Recorded information.
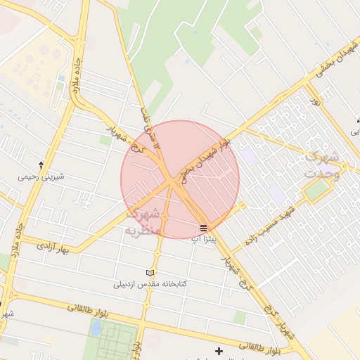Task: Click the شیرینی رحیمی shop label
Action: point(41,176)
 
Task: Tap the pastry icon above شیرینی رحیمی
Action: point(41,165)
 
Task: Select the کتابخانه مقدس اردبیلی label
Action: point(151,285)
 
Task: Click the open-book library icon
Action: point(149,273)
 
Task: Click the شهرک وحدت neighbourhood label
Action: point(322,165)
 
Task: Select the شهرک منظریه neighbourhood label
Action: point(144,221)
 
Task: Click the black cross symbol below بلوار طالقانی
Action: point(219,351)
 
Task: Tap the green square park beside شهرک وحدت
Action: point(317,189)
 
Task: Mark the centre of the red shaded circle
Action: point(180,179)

* * *

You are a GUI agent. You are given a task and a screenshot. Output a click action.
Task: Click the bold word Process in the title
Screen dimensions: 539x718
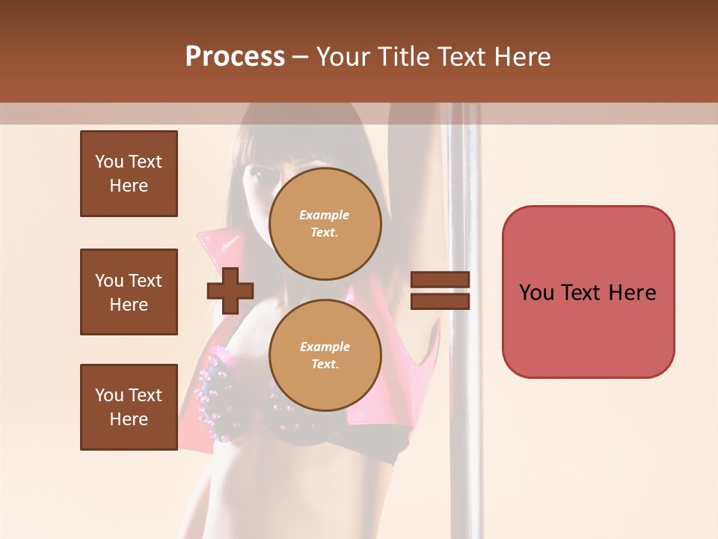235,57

--

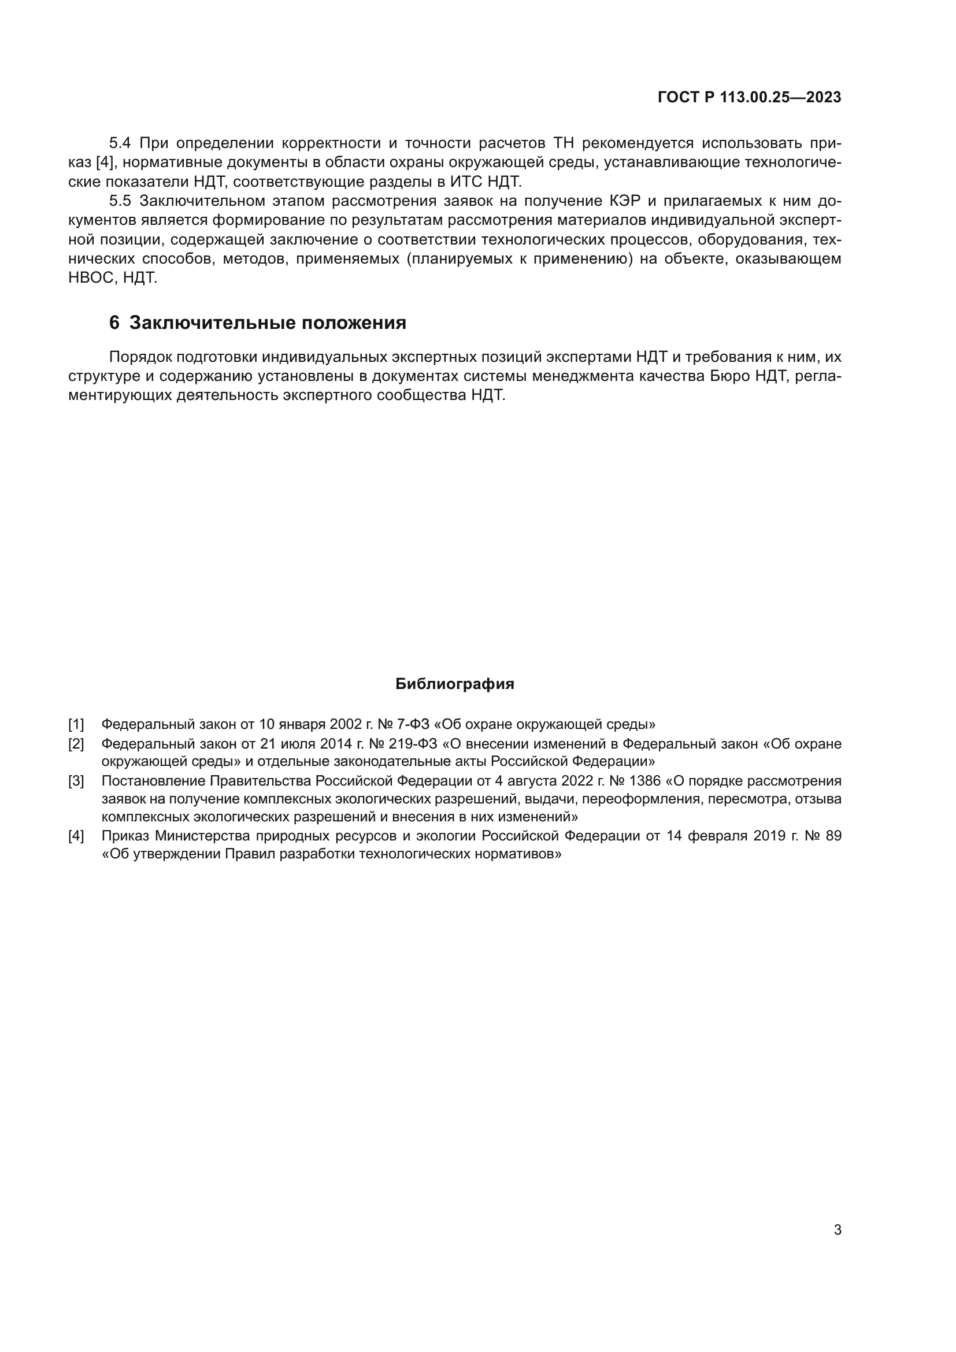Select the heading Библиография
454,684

Task instructions. Retype the lines from the one containing "Task: Mark the" through the one containing "Action: point(180,179)", without changing anything.

Exercise solution.
Task: Mark the centre of the red shaded circle
Action: point(180,179)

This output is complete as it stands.